If a line below includes the string "Expand", copy it.

________

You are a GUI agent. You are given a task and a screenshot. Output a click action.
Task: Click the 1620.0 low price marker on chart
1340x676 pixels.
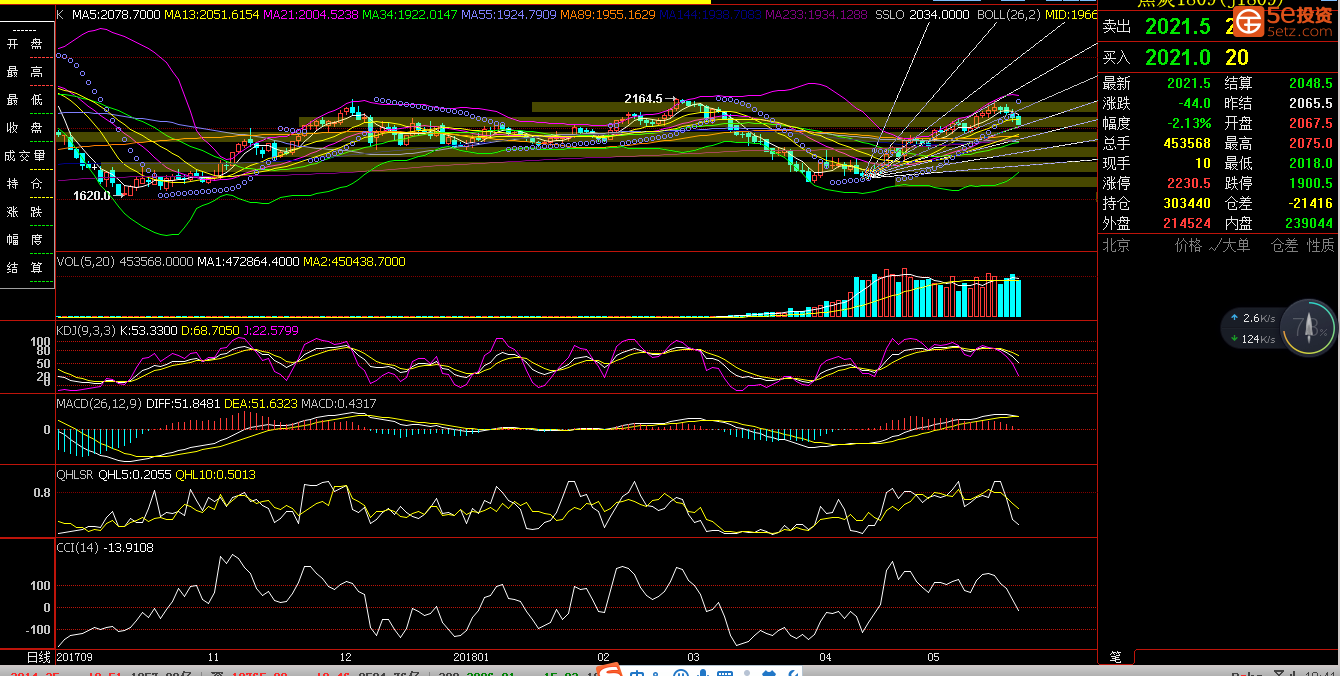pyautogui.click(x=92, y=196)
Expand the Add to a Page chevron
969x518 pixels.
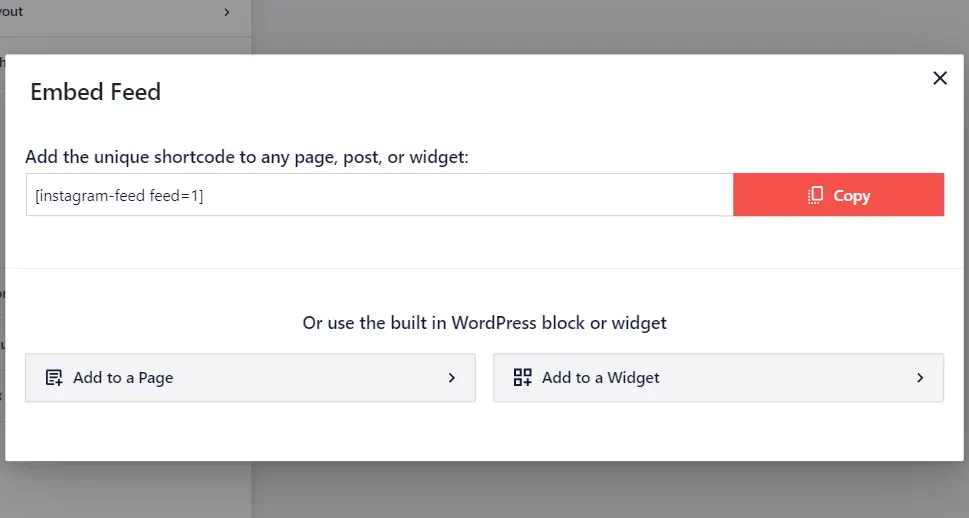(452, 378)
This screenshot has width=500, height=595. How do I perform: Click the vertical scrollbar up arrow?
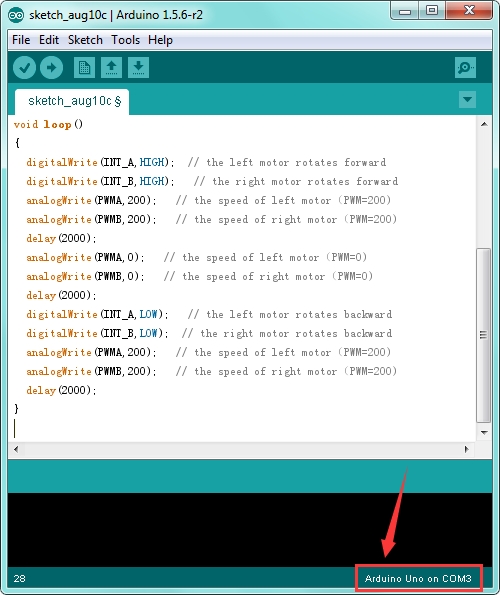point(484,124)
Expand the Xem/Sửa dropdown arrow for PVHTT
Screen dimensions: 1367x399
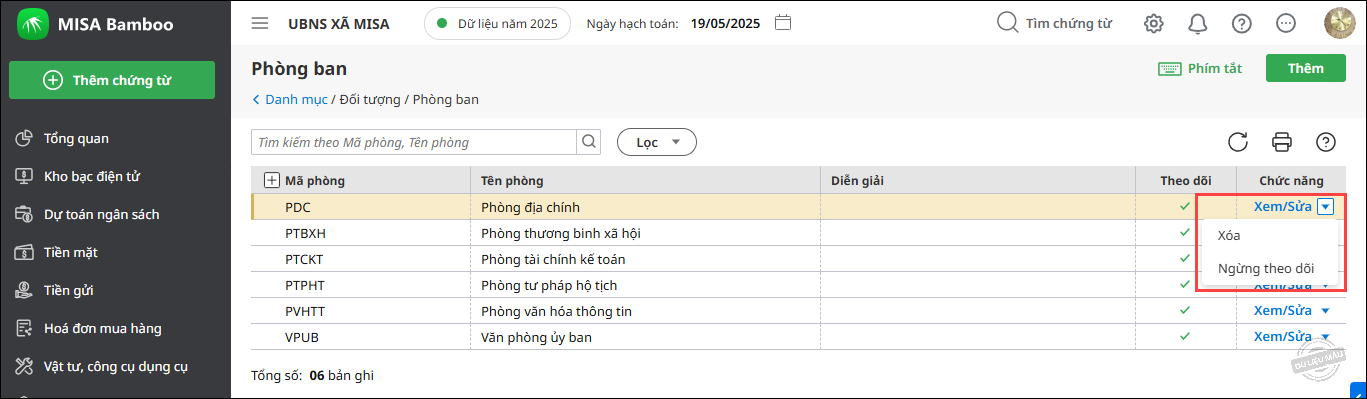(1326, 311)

________

• _Solution to this task_:
Expand the Add to a Page chevron
Expand the Xem/Sửa dropdown arrow for PVHTT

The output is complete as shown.